# Tugas yang Diberikan:
[A] Tuliskan semua baris entri sebagai daftar bernomor tanpa baris kosong, dan jangan sertakan gambarnya dalam jawaban.
[B] Tulis lanjutan berita tentang konsumsi rokok remaja, dimulai setelah kalimat terakhirnya.

# Kutipan Pilihan:
◇ ◇ ◇ ◇ ◇ ◇ ◇
JAKARTA, GRESNEWS.COM - Data Survei Sosial Ekonomi Nasional (Susenas) dan Riset Kesehatan Dasar (Riskesdas) diketahui konsumsi rokok remaja perempuan mengalami peningkatan sepuluh kali lipat dalam dua tahun terakhir. Sementara remaja laki-laki meningkat lebih dari dua kali lipat.

Dalam data Susesnas tahun 1995 ditemukan sebanyak 0,3 persen remaja perempuan berusia 15-19 tahun sudah mulai aktif merokok. Sedangkan data Riskesdas menyebutkan sebanyak 3,1 persen remaja perempuan aktif merokok. Kemudian pada rilis data yang sama, prevalensi merokok remaja laki-laki lebih besar dengan mencapai 14 persen sampai 37 persen.

Peningkatan ini membuktikan bahwa remaja sekarang merupakan target pemasaran yang menarik bagi industri rokok. Target ini sebagai pengganti perokok tua yang telah meninggal.

Wakil Ketua Lembaga Demografi Universitas Indonesia Abdilah Hasan mengatakan, saat ini perlindungan terhadap remaja dari rokok dapat dilakukan dengan meningkatkan harga rokok. Caranya dengan menaikkan harga cukai rokok.

"Jadi harga rokok tidak terjangkau dan sulit remaja untuk membelinya," kata Abdilah di Jakarta, Senin (21/12).

Menurutnya pencegahan juga dapat dilakukan dengan peringatan  bergambar pelarangan iklan rokok, sponsorship dan kawasan tanpa rokok.

Sementara menurut Dina Kania dari World Helath Organization ( WHO) Indonesia, negara yang dinilai sukses mengurangi prevalensi rokok merupakan negara yang memiliki regulasi yang kuat untuk menekan laju industri rokok.

Bahkan, menurut dia, lemahnya regulasi di Indonesia adalah penyebab masyarakat menjadi sasaran kapitalis dalam dan luar negeri. "Kita lemah karena tidak miliki payung hukum untuk melarang rokok," ungkap Dina kepada gresnews.com , Senin (21/12) di Jakarta.

Akibatnya Indonesia tidak memiliki kekuatan untuk melawan intervensi industri rokok.

RUU PERMAINAN - Sedang menurut pengamat Ekonomi Emil Salim pelaku industri rokok di Indonesia sangat berpengaruh terhadap pasar di dalam negeri. Sebab Philip Moris dan Sampoerna menguasai 30,1 persen  pasar kemudian Gudang Garam 29,1 persen disusul Djarum 12,4 persen.

"Jadi tiga pemain perusahaan rokok tersebut lebih menguasai dari separo pasar industri rokok. Sehingga sangat berpengaruh di Indonesia," kata Emil di Jakarta , Senin (21/12/15).

Emil berpendapat, Rancangan Undang-Undang ( RUU) Pertembakauan yang di bahas di DPR sekarang merupakan bentuk permainan dari pihak-pihak  industri rokok untuk melancarkan bisnisnya.
◇ ◇ ◇ ◇ ◇ ◇ ◇
[Entri mentah]

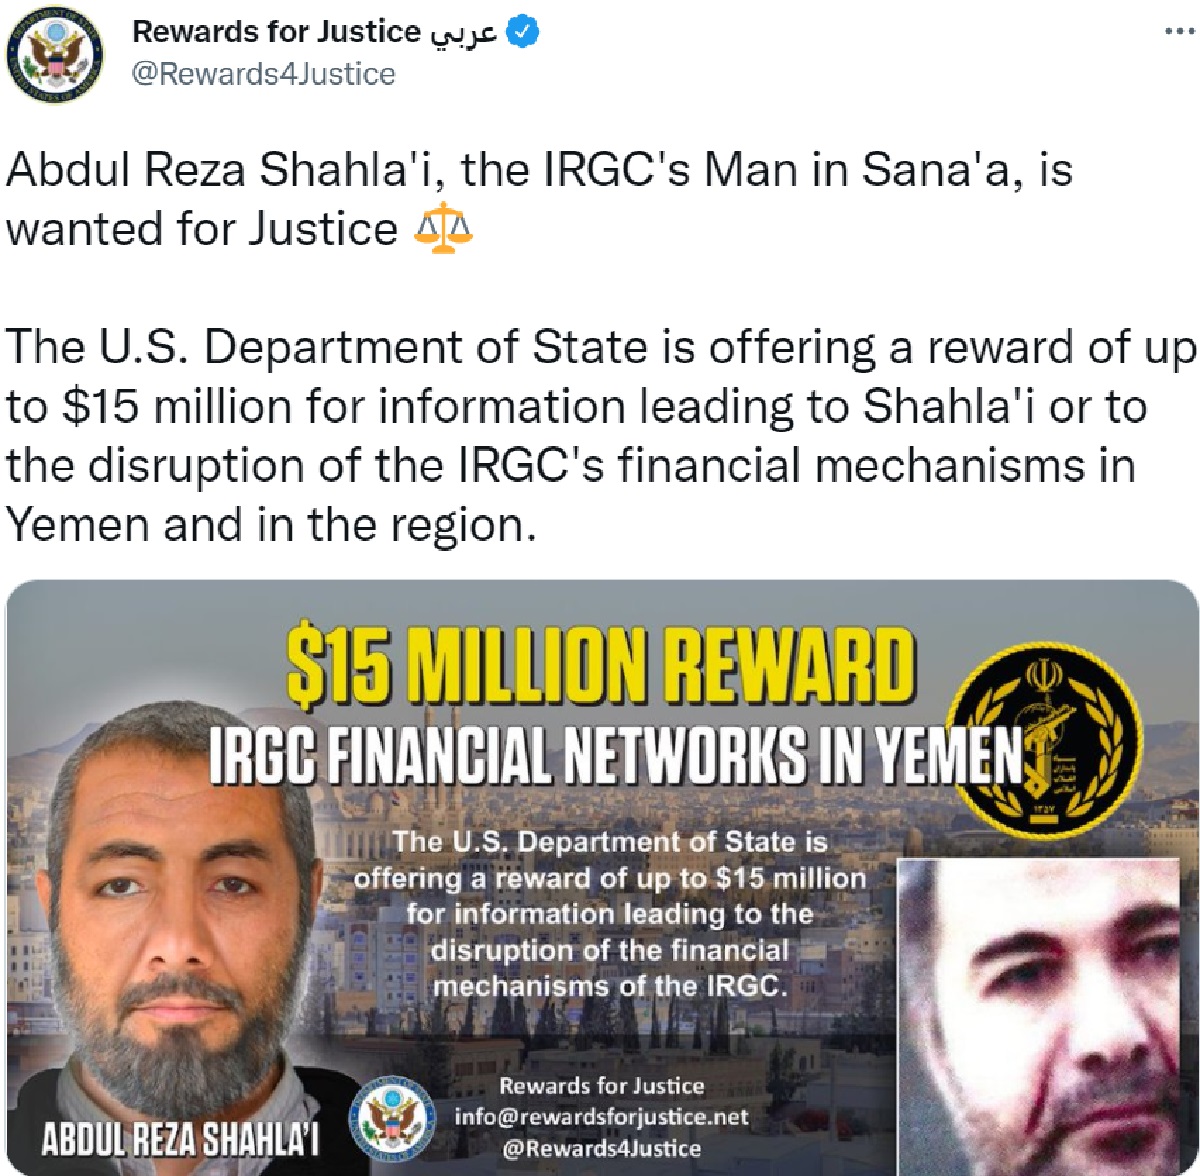The height and width of the screenshot is (1176, 1200).
Task: Open the tweet's three-dot more menu
Action: tap(1177, 33)
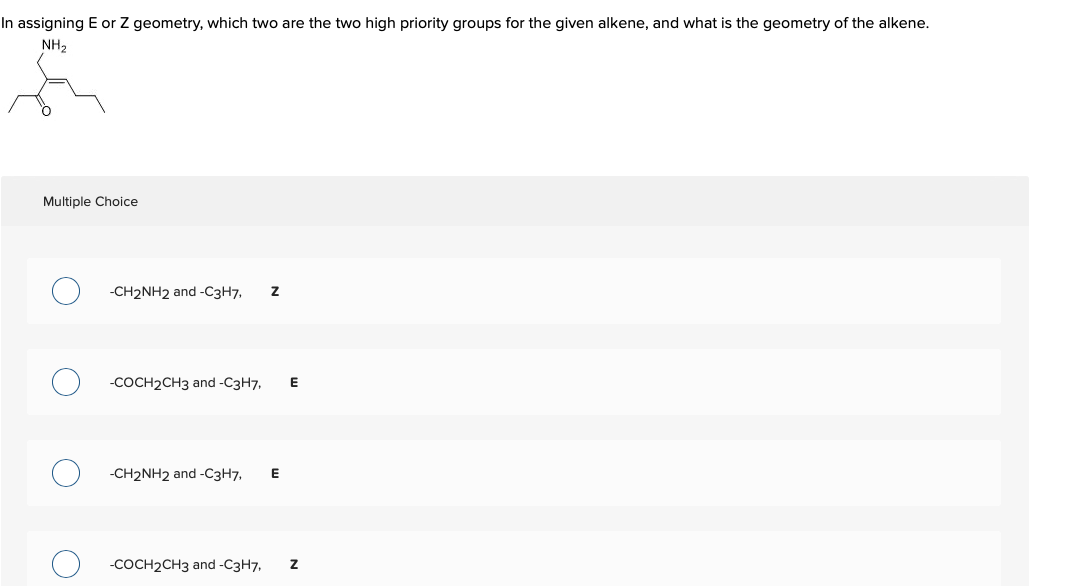1068x586 pixels.
Task: Click the bold E in the second option
Action: coord(292,382)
◇ ◇ ◇ ◇ ◇ ◇ ◇
# Tugas Terjawab:
[A]
1. The height and width of the screenshot is (1176, 1200).
2. Task: Open the tweet's three-dot more menu
3. Action: tap(1177, 33)
4. 1068x586 pixels.
5. Task: Click the bold E in the second option
6. Action: coord(292,382)

[B]
Sebab ia menyebutkan, bahwa dalam RUU tersebut cuma dibahas tentang hasil produksi tembakau. Tidak membahas soal dampak dari penggunaan tembakau. Bahkan, Emil mengaku, dalam RUU tersebut tidak ada pertimbangan kesehatan pada Pasal 28 yang menyebutkan mengenai pelabelan dikecilkan untuk cerutu rokok daun, tembakau iris serta produk olahan lainnya. Seakan cerutu, rokok daun dan tembakau iris lebih aman.

Tak hanya itu dalam RUU juga tidak menjelaskan pengurangan nikotin agar konsumen rokok berkurang untuk mengkonsumsi.

"Sudah jelas promosi kretek dalam RUU tersebut sangat luar biasa, Pasal 53 menjelaskan perlindungan paten, hak cipta pembentukan komunitas kretek promosi dan muhibah kretek," ungkapnya.

PRODUKSI ROKOK TERUS MENINGKAT - Industri rokok di Indonesia terus menjadi perdebatan pro dan kontra serta dilema antara peluang tenaga kerja dan dampak kesehatan. Namun demikian produksi rokok di Indonesia dari tahun ke tahun terus meningkat. Kementerian Perindustrian (Kemenperin) bahkan memproyeksikan permintaan tembakau dari industri rokok akan terus tumbuh. Untuk Lima tahun mendatang yaitu pada 2020 diproyeksi produksi rokok akan mencapai 524 miliar batang.

Angka ini diproyeksikan meningkat 48% dari produksi tahun 2014 sebesar 352 miliar batang. Sementara produksi tembakau dalam negeri tidak ditunjang peningkatan tersebut, akibatnya potensi impor tembakau dari luar tidak terbendung.

"Produsen luar sudah menyatakan Indonesia akan jadi hub produksi rokok Asia Pasifik beberapa tahun mendatang. Roadmap proyeksi rokok total tahun 2020 akan mencapai 524 miliar batang," ujar Direktur Industri Minuman dan Tembakau  Kementerian Perindustrian Faiz Achmad awal Desember lalu.


Menurutnya data tersebut tidak diambil dari langit. Namun berdasar proyeksi data selama 10 tahun terakhir.

Faiz mengungkapkan tahun ini, produsen rokok diberi kesempatan untuk memproduksi rokok sebanyak 338 miliar batang. Namun ia menduga target tersebut tak terpenuhi karena adanya kenaikan cukai menjadi 11 persen dan ada kenaikan PPN Menjadi 8,7 persen dari sebelumnya 8,3 persen.


Dengan kenaikan produksi itu, Faiz juga memprediksi akan ada peningkatan impor tembakau dari luar, dari 2015 sebesar 434.000 ton, akan menjadi 599.000 ton pada 2020.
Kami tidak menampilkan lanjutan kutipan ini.